Thursday, October 8, 2020

Impurity blunts faith

THAT can easily be surmised from what Christ said in the gospel of St. Matthew. “Some of the scribes and Pharisees said to Jesus, ‘Teacher, we wish to see a sign from you.’ He said to them in reply, ‘An evil and adulterous generation seeks a sign, but no sign will be given it except the sign of Jonah the prophet.” (Mt 12,38-39) 

 Here, Christ is practically saying that impurity, which is what makes a generation deserve the description, ‘adulterous’, can make us unfaithful to God and to others and to whatever commitments we have, as well as blind and deaf to the truths of our faith. 

 Impurity would make us blind to the superabundant signs of the existence, goodness, mercy of God and of all the other attributes God has. No amount of the signs of God’s existence can convince them. As St. Thomas Aquinas would put it, “To one who has faith, no explanation is necessary. To one without faith, no explanation is possible.” 

 Impurity would make us so dominated by the concupiscence of the flesh and the world, so welcoming to the tricks of the devil, so captivated by the deceptive pleasures of sensuality, that whatever comes from God, whatever spiritual and supernatural truths of our faith, cannot enter into our mind and heart. 

 Thus, Christ once lamented about this predicament of ours. “This people’s heart,” he said, “has become calloused. They hardly hear with their ears and they have closed their eyes.” (Mt 13,15) The most that people can do, they who still have traces of faith but are yet enslaved by impurity, is to go into the ways of pretensions and hypocrisy. 

 We have to be most guarded against this clear and strong tendency of ours to ignore, if not deny, the truths of our faith whose signs and manifestations are quite plenty and easy to see. W

e really need to develop a strong and vibrant spiritual life, one that involves all aspects of our life—from the material to the spiritual, from the natural to the supernatural—for us to nourish and develop our faith to its maturity and fullness. 

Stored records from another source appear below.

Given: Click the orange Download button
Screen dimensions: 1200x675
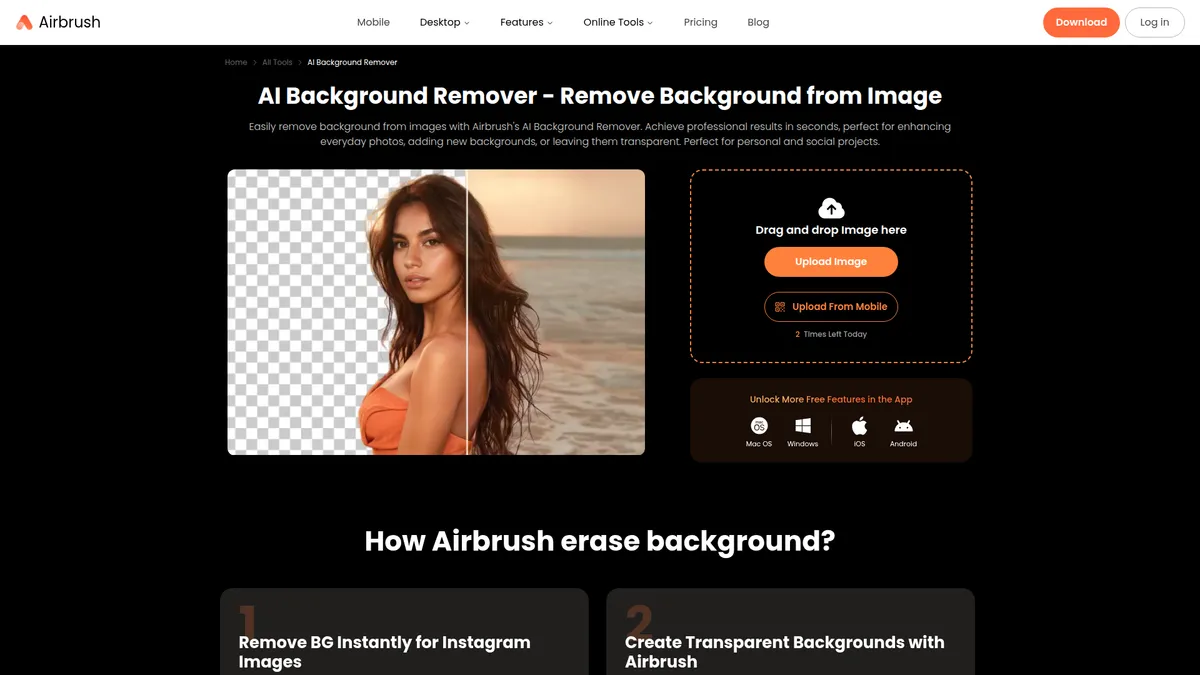Looking at the screenshot, I should [x=1081, y=21].
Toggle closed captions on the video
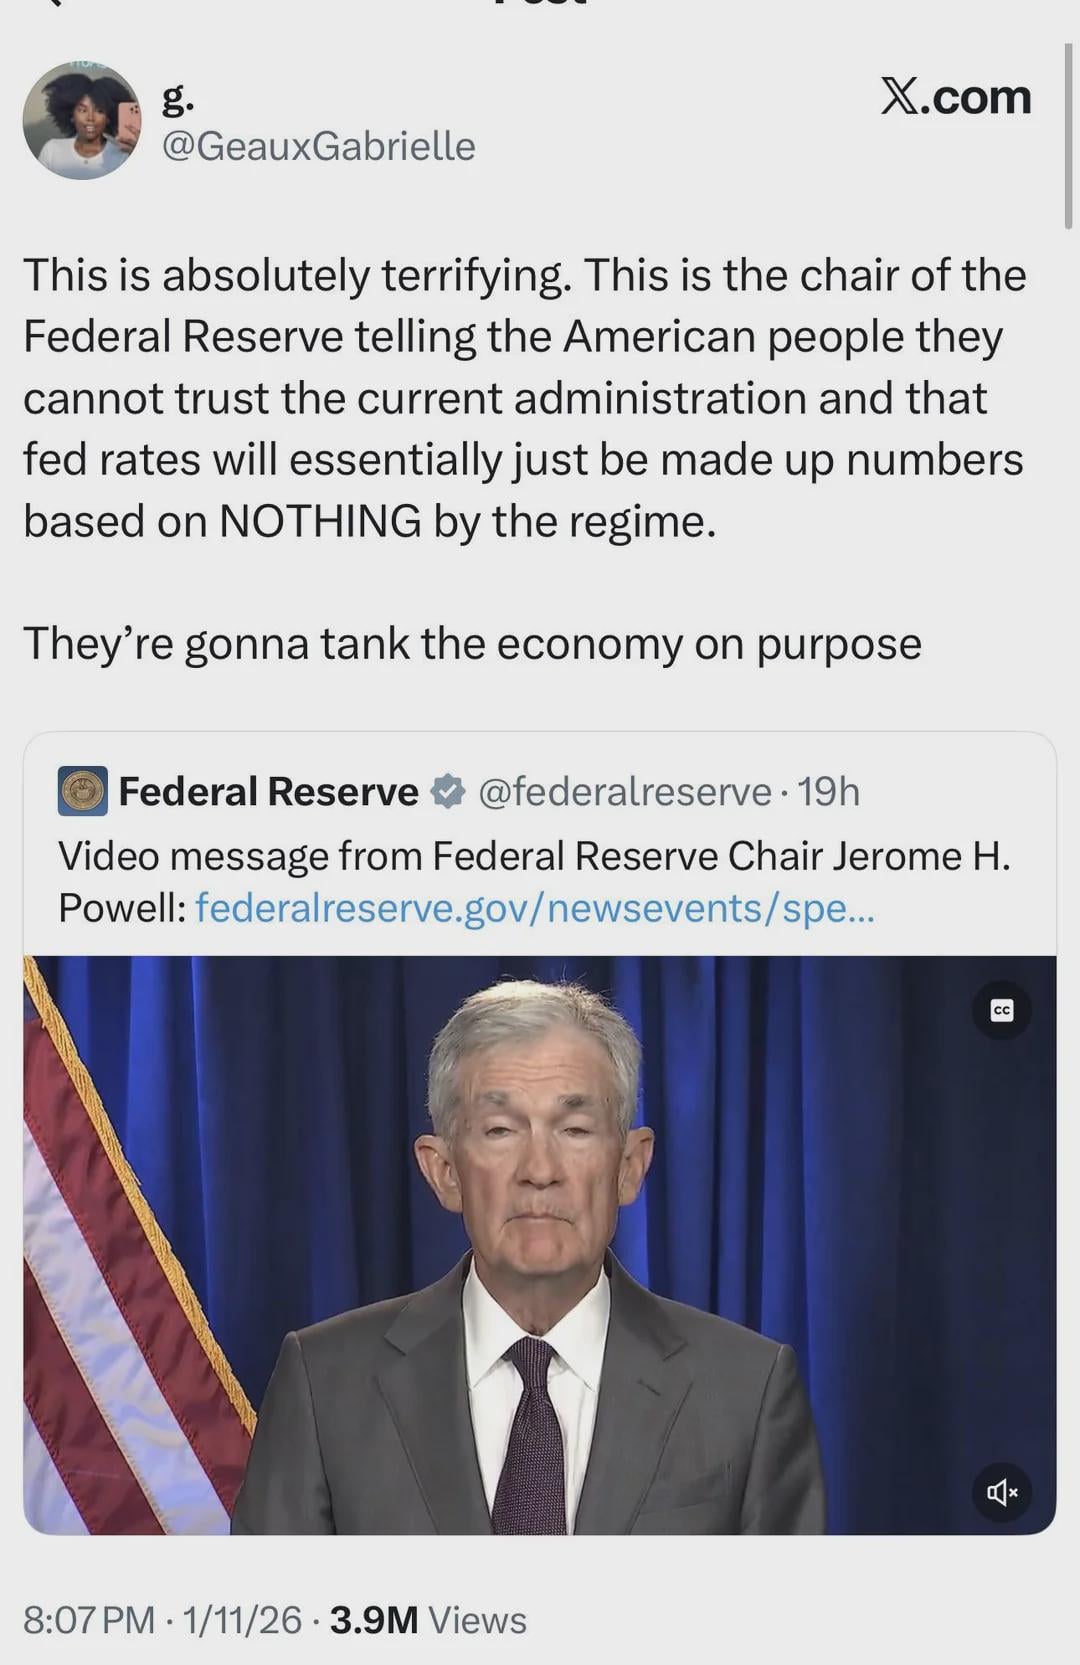 [x=1002, y=1011]
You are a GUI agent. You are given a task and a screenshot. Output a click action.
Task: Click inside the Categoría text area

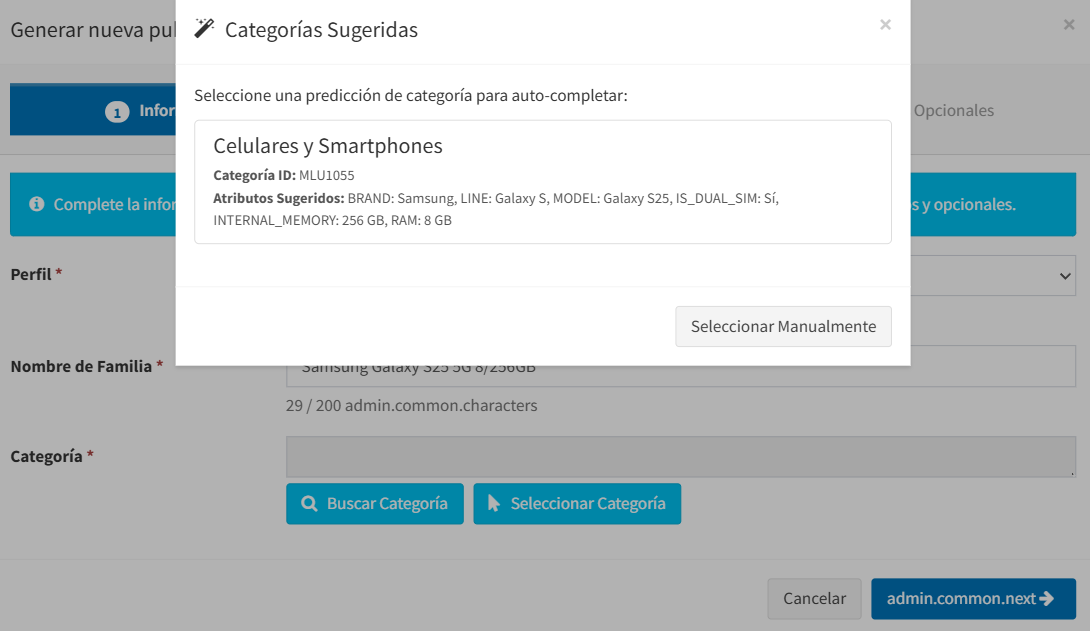pos(680,456)
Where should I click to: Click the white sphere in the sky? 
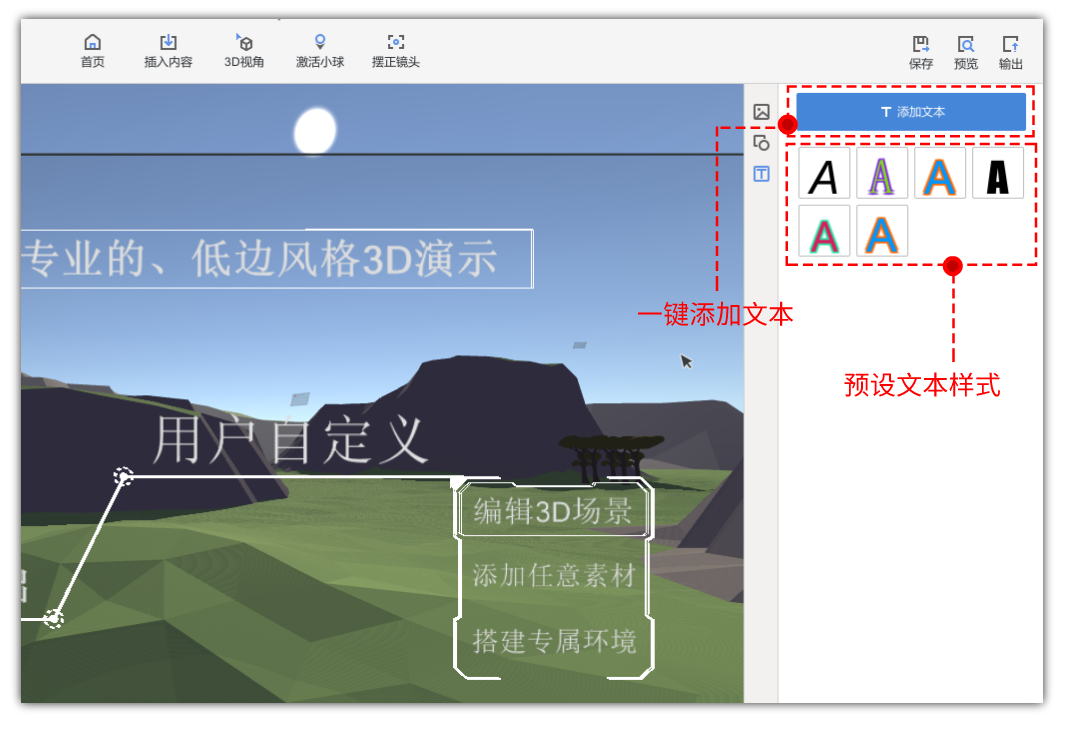[x=315, y=131]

 And the virtue of holy purity plays a crucial role in this. This virtue brings our bodily dimension, especially our human sexuality, to the very dynamic of divine love which is the source, pattern, power and end of our human love. 

 As a consequence, our faith and hope are bolstered. Even if we have not yet reached our final destination, even if the truths of faith are not yet directly seen, somehow our virtue of holy purity would enable us to see them or at least to have some feel of them. 

 How important therefore it is to do everything to develop this virtue of holy purity! To discipline the often rebellious instincts of our flesh, we should strengthen our desire to look for God in everything that we do. It’s by looking for him that we can find him, and finding him, we for sure would be motivated to serve him. That is the usual way to be with God and to fall in love with him and to be able to live holy purity. 

 Of course, God can come to us in some dramatic fashion even if we are not looking for him. In that case, let’s be like St. Paul in his conversion moment. He immediately corresponded to God’s call properly. 

Though St. Paul continued to be bothered by what he called the “thorn of the flesh,” (cfr. 2 Cor 17,7) he converted it as a way to keep him from being conceited and to spur him to get closer to God. 

 Holy purity will always involve a lifelong struggle that in itself will nourish our faith. Let’s do a rigorous war against impurity!